*What the task asks*. Rewrite in full every line in the part that opens with the line containing "Image resolution: width=1920" and closes with the line containing "I will coord(370,471).", both ends included. Raise each click coordinate in the answers by 35 and leave all other text unchanged.

[Interface element entries]

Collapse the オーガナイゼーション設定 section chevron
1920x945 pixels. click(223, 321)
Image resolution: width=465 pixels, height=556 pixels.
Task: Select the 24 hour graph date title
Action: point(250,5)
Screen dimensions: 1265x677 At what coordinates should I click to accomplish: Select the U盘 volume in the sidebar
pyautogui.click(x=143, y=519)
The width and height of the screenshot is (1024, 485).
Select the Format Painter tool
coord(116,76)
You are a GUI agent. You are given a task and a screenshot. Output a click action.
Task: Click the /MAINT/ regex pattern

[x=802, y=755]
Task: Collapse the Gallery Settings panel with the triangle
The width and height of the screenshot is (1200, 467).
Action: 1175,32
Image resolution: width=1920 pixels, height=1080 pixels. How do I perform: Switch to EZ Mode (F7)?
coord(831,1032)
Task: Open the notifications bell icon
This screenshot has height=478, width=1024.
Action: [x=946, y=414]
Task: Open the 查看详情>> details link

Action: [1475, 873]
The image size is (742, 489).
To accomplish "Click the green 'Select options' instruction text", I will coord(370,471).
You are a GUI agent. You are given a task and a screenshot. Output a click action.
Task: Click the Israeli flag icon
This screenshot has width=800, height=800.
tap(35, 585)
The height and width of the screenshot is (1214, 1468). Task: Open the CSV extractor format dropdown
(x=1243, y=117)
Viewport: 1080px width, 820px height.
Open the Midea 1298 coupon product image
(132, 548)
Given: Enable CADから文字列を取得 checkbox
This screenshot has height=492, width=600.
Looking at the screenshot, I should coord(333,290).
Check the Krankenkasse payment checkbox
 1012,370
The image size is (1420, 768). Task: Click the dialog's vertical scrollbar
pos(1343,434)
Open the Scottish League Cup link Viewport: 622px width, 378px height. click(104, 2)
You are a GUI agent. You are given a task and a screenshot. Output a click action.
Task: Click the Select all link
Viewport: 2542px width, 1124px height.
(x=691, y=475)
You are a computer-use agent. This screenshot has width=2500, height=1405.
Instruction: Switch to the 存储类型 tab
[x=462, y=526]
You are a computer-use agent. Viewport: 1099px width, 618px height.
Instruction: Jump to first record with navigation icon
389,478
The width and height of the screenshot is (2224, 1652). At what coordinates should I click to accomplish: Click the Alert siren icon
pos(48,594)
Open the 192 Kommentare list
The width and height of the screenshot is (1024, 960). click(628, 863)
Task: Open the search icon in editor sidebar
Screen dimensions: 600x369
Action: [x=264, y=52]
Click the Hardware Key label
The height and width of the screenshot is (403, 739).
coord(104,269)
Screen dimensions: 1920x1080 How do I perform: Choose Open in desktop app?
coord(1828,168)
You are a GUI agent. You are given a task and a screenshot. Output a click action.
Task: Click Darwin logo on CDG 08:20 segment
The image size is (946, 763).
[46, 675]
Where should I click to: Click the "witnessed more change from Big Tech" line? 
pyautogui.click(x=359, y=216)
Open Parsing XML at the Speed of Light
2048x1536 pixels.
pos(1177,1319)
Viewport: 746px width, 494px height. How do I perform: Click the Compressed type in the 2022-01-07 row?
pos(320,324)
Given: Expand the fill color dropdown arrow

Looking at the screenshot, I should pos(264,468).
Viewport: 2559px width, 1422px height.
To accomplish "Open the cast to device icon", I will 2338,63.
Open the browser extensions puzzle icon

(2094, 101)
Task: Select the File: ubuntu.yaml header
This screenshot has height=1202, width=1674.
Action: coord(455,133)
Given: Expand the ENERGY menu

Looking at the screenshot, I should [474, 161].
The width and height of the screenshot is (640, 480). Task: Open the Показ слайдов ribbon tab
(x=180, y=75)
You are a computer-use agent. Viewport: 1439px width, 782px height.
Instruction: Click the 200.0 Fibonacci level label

*Completed task*.
Image resolution: width=1920 pixels, height=1080 pixels. How do I perform: Switch to EZ Mode (F7)?
coord(866,1067)
Task: Open the notifications bell icon
This screenshot has height=478, width=1024.
Action: [x=981, y=449]
Task: Open the 查看详情>> details link

Action: [1510, 908]
The image size is (742, 489).
To accomplish "Click the green 'Select options' instruction text", I will coord(405,506).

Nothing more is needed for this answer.